> [Data to use]:

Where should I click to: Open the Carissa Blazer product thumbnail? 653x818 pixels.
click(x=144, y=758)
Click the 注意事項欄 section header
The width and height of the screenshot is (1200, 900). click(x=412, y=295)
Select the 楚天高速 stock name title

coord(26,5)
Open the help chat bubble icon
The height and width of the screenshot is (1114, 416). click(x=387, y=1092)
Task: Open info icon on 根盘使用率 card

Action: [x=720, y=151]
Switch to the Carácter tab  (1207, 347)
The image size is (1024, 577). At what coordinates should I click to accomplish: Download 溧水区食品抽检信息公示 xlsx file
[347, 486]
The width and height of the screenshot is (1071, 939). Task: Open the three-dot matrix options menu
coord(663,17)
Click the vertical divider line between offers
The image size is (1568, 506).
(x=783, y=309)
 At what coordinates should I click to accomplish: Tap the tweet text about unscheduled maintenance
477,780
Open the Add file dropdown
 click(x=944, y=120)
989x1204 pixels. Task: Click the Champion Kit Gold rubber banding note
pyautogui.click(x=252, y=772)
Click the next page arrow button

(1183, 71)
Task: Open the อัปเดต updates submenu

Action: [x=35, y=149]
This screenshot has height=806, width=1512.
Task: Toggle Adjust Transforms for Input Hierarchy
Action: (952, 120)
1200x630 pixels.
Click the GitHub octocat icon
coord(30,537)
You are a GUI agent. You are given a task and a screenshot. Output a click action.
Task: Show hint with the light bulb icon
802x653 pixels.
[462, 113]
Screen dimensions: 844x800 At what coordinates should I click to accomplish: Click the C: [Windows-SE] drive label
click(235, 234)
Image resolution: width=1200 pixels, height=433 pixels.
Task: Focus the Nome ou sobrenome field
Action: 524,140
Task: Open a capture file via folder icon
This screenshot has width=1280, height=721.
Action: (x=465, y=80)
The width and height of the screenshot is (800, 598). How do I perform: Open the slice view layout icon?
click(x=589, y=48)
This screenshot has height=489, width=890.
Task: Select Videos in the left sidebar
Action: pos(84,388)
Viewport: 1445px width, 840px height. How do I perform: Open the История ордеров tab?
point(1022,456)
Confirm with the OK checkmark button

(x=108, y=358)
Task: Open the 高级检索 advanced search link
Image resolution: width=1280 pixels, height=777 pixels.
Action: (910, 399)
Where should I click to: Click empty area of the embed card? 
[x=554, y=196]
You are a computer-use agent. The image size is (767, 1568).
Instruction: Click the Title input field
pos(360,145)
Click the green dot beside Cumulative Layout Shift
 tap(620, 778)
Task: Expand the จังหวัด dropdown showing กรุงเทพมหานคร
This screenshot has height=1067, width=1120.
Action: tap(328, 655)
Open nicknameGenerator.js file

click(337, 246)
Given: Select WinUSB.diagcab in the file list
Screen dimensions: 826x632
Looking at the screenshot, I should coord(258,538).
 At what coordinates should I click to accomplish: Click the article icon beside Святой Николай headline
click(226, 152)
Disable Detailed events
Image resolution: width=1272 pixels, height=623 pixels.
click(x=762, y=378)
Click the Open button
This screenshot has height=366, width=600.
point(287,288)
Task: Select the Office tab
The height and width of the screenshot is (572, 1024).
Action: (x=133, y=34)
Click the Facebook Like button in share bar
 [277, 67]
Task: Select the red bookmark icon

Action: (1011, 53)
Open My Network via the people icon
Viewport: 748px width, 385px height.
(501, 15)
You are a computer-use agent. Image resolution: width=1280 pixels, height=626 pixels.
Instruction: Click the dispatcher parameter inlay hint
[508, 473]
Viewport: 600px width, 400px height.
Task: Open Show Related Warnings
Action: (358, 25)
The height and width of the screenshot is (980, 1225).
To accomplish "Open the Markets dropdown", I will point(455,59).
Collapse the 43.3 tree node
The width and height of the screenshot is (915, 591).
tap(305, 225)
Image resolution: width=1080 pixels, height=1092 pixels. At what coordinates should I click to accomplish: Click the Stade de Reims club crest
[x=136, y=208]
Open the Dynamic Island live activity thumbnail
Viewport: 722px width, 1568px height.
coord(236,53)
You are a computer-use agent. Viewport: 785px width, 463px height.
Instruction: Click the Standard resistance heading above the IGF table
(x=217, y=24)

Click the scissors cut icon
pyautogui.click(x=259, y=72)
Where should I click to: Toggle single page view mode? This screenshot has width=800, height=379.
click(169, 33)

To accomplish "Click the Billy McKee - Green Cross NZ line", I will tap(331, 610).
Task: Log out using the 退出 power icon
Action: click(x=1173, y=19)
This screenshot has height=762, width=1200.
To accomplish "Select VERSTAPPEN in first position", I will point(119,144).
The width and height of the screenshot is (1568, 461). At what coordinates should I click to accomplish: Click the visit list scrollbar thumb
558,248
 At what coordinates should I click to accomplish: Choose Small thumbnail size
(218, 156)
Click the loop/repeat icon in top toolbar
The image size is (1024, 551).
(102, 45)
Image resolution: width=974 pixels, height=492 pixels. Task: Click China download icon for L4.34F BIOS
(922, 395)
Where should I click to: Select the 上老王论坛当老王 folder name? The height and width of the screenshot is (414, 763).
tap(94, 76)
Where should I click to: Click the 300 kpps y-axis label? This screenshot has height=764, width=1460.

> [Work instruction]: What is needed is an exact restatement of every record above.

> [Finished exercise]:
Where should I click to: Open the Carissa Blazer product thumbnail? 653x818 pixels.
click(x=144, y=758)
Click the 注意事項欄 section header
The width and height of the screenshot is (1200, 900). click(x=412, y=295)
Select the 楚天高速 stock name title

coord(26,5)
Open the help chat bubble icon
The height and width of the screenshot is (1114, 416). click(x=387, y=1092)
Task: Open info icon on 根盘使用率 card

Action: [x=720, y=151]
Switch to the Carácter tab  (1207, 347)
The image size is (1024, 577). At what coordinates should I click to accomplish: Download 溧水区食品抽检信息公示 xlsx file
[347, 486]
The width and height of the screenshot is (1071, 939). Task: Open the three-dot matrix options menu
coord(663,17)
Click the vertical divider line between offers
The image size is (1568, 506).
(x=783, y=309)
 At what coordinates should I click to accomplish: Tap the tweet text about unscheduled maintenance
477,780
Open the Add file dropdown
 click(x=944, y=120)
989x1204 pixels. Task: Click the Champion Kit Gold rubber banding note
pyautogui.click(x=252, y=772)
Click the next page arrow button

(1183, 71)
Task: Open the อัปเดต updates submenu

Action: [x=35, y=149]
This screenshot has height=806, width=1512.
Task: Toggle Adjust Transforms for Input Hierarchy
Action: (952, 120)
1200x630 pixels.
Click the GitHub octocat icon
coord(30,537)
You are a GUI agent. You are given a task and a screenshot. Output a click action.
Task: Show hint with the light bulb icon
802x653 pixels.
[462, 113]
Screen dimensions: 844x800 At what coordinates should I click to accomplish: Click the C: [Windows-SE] drive label
click(235, 234)
Image resolution: width=1200 pixels, height=433 pixels.
Task: Focus the Nome ou sobrenome field
Action: 524,140
Task: Open a capture file via folder icon
This screenshot has width=1280, height=721.
Action: (x=465, y=80)
The width and height of the screenshot is (800, 598). How do I perform: Open the slice view layout icon?
click(x=589, y=48)
This screenshot has height=489, width=890.
Task: Select Videos in the left sidebar
Action: pos(84,388)
Viewport: 1445px width, 840px height. How do I perform: Open the История ордеров tab?
point(1022,456)
Confirm with the OK checkmark button

(x=108, y=358)
Task: Open the 高级检索 advanced search link
Image resolution: width=1280 pixels, height=777 pixels.
Action: (910, 399)
Where should I click to: Click empty area of the embed card? 
[x=554, y=196]
You are a computer-use agent. The image size is (767, 1568).
Instruction: Click the Title input field
pos(360,145)
Click the green dot beside Cumulative Layout Shift
 tap(620, 778)
Task: Expand the จังหวัด dropdown showing กรุงเทพมหานคร
This screenshot has height=1067, width=1120.
Action: tap(328, 655)
Open nicknameGenerator.js file

click(337, 246)
Given: Select WinUSB.diagcab in the file list
Screen dimensions: 826x632
Looking at the screenshot, I should coord(258,538).
 At what coordinates should I click to accomplish: Click the article icon beside Святой Николай headline
click(226, 152)
Disable Detailed events
Image resolution: width=1272 pixels, height=623 pixels.
click(x=762, y=378)
Click the Open button
This screenshot has height=366, width=600.
point(287,288)
Task: Select the Office tab
The height and width of the screenshot is (572, 1024).
Action: (x=133, y=34)
Click the Facebook Like button in share bar
 [277, 67]
Task: Select the red bookmark icon

Action: (1011, 53)
Open My Network via the people icon
Viewport: 748px width, 385px height.
(501, 15)
You are a computer-use agent. Image resolution: width=1280 pixels, height=626 pixels.
Instruction: Click the dispatcher parameter inlay hint
[508, 473]
Viewport: 600px width, 400px height.
Task: Open Show Related Warnings
Action: (358, 25)
The height and width of the screenshot is (980, 1225).
To accomplish "Open the Markets dropdown", I will point(455,59).
Collapse the 43.3 tree node
The width and height of the screenshot is (915, 591).
tap(305, 225)
Image resolution: width=1080 pixels, height=1092 pixels. At what coordinates should I click to accomplish: Click the Stade de Reims club crest
[x=136, y=208]
Open the Dynamic Island live activity thumbnail
Viewport: 722px width, 1568px height.
coord(236,53)
You are a computer-use agent. Viewport: 785px width, 463px height.
Instruction: Click the Standard resistance heading above the IGF table
(x=217, y=24)

Click the scissors cut icon
pyautogui.click(x=259, y=72)
Where should I click to: Toggle single page view mode? This screenshot has width=800, height=379.
click(169, 33)

To accomplish "Click the Billy McKee - Green Cross NZ line", I will tap(331, 610).
Task: Log out using the 退出 power icon
Action: click(x=1173, y=19)
This screenshot has height=762, width=1200.
To accomplish "Select VERSTAPPEN in first position", I will point(119,144).
The width and height of the screenshot is (1568, 461). At what coordinates should I click to accomplish: Click the visit list scrollbar thumb
558,248
 At what coordinates should I click to accomplish: Choose Small thumbnail size
(218, 156)
Click the loop/repeat icon in top toolbar
The image size is (1024, 551).
(102, 45)
Image resolution: width=974 pixels, height=492 pixels. Task: Click China download icon for L4.34F BIOS
(922, 395)
Where should I click to: Select the 上老王论坛当老王 folder name? The height and width of the screenshot is (414, 763).
tap(94, 76)
Where should I click to: Click the 300 kpps y-axis label? This screenshot has height=764, width=1460.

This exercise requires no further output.